Weekly Rants, Raves, and Whatever

*I see the news media have decided that: 1) The Iraq war is lost and the American people's support for the liberation of Iraq is "dwindling". No mention of the fact that the drive-by press has spent the last three years trying its best to undermine our efforts by spending all its time on alleged mistreatment of terrorists, our supposed low standing with the rest of the world, and how Arabs couldn't possibly maintain a democracy. No facts, just brag. 2) Hollywood knows more about how to fight terrorism than the experts in the military and our intelligence services. We've had to endure everything from Michael Moore's celluloid lies about President Bush, VP Dick Cheney, and the "neocons" (code word for Jews) in the Administration, to hearing Charlie Sheen's looney conspiracy theories re 9/11. This moron actually believes the Trade Center Towers were actually collapsed by a controlled explosion, and that the jets that crashed into the towers were not commercial airliners! Maybe something he picked up from Heidi Fleiss' ate the good parts of his brain. 3) Our military is made up of low-rent dropouts who couldn't get a job in the real world. This one is right out of the 1960s, when anti-war lefties claimed that only poor blacks fought and died in Vietnam. When the actual statistics from the military are examined, it shows a balanced mix of the population served, in proportions that accurately reflect the make-up of our nation. 4) Even though Dan Rather's "Guardgate" scandal of President Bush's military service was proven to be built on faked documents, Blather continues to insist the story is true, and his buds in the press continue to cover for him. Maybe they were ALL customers of Heidi Fleiss!

*A combined force of British, Iraqi, and US soldiers rescued a group of peace activists in Baghdad after obtaining information from a captured insurgent (Gee, I hope they didn't violate his rights. After all, aren't murderous thugs entitled to all the legal protections those thousands of Americans who were incinerated on 9/11 received? Oh wait, that's right, they were executed without due process!). In an ironic twist, the pacifists couldn't bring themselves to thank their liberators, instead expressing gratitude to Muslims who had called for their release. Too bad that didn't work for Danny Pearl.

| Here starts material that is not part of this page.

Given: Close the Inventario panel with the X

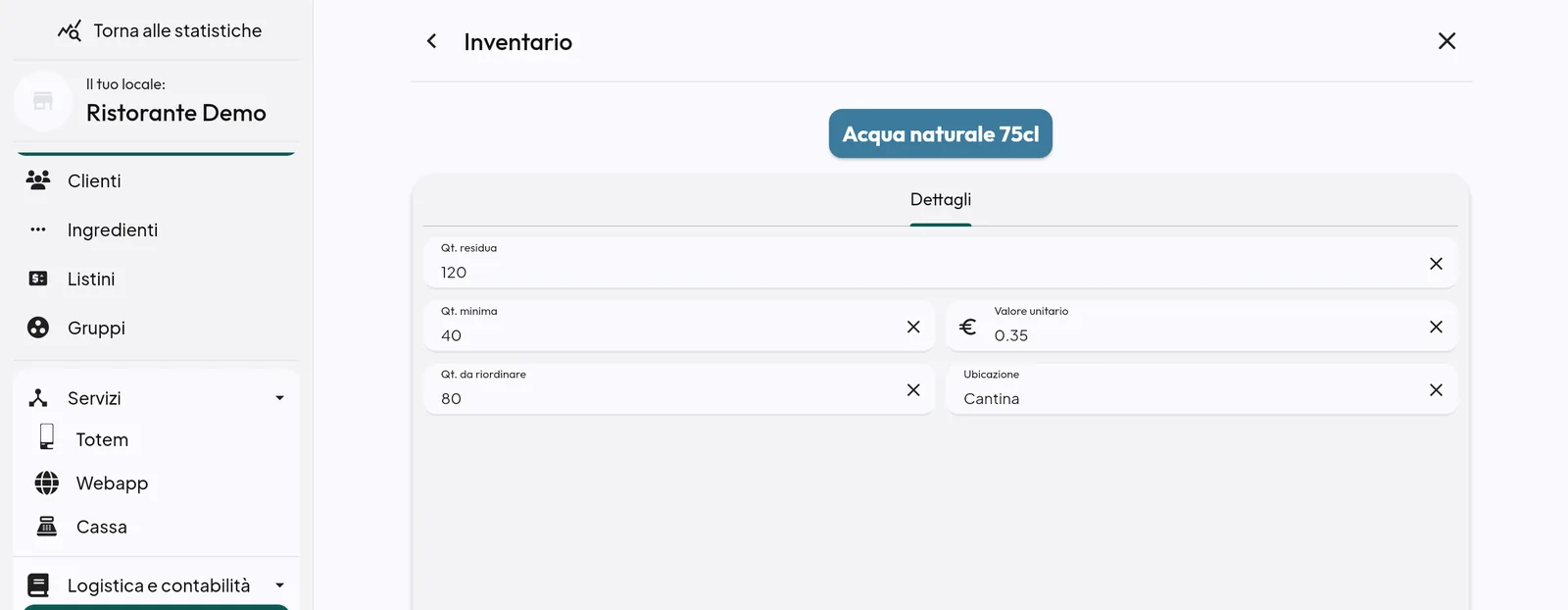Looking at the screenshot, I should 1446,41.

*Hillary Clinton is gearing up for a run at the presidency in 2008. Just what the Democratic Party needs, Michael Dukakis in a dress! Bill felt our pain, Hillary just is a pain!

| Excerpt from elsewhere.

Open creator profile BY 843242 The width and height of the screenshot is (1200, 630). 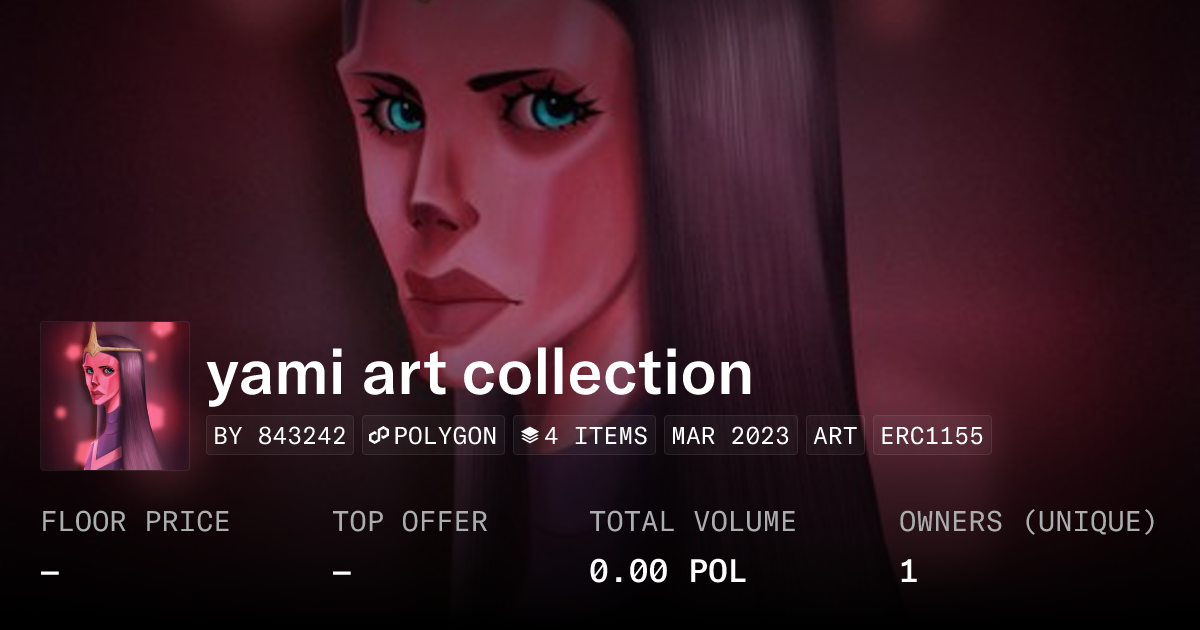(x=280, y=436)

*Senator Russ Feingold wants to censure the President over the electronic surveillence controversy. I hope so. I can't wait to see politicians vote on a document that sanctions the President for protecting America from Al Queda terrorists. I think ol' Russ is gonna find himself mighty lonely when that poll is taken. As dumb as Republicans are, you just can't top Democrats when it comes to making jackasses of themselves.

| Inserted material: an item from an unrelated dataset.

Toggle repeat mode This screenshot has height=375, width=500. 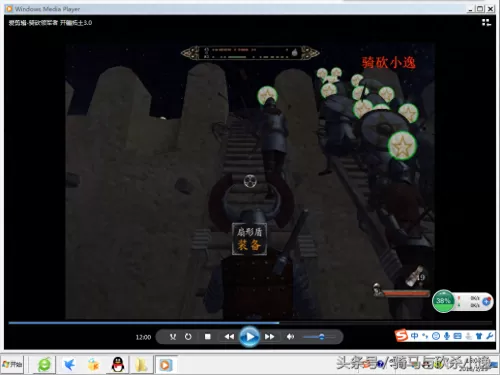[188, 337]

*Let's end this week's diatribe on an up note. Here's to all the men and women of the United States military who sacrifice so much while the rest of us live the good life at home. While we're watching sat TV, going to ball games, and buying Hotzi's at QT, they're laying their lives on the line for us. Maybe someday they'll get the recognition they deserve, but I'm not sure we could ever adequately express it. God Bless America!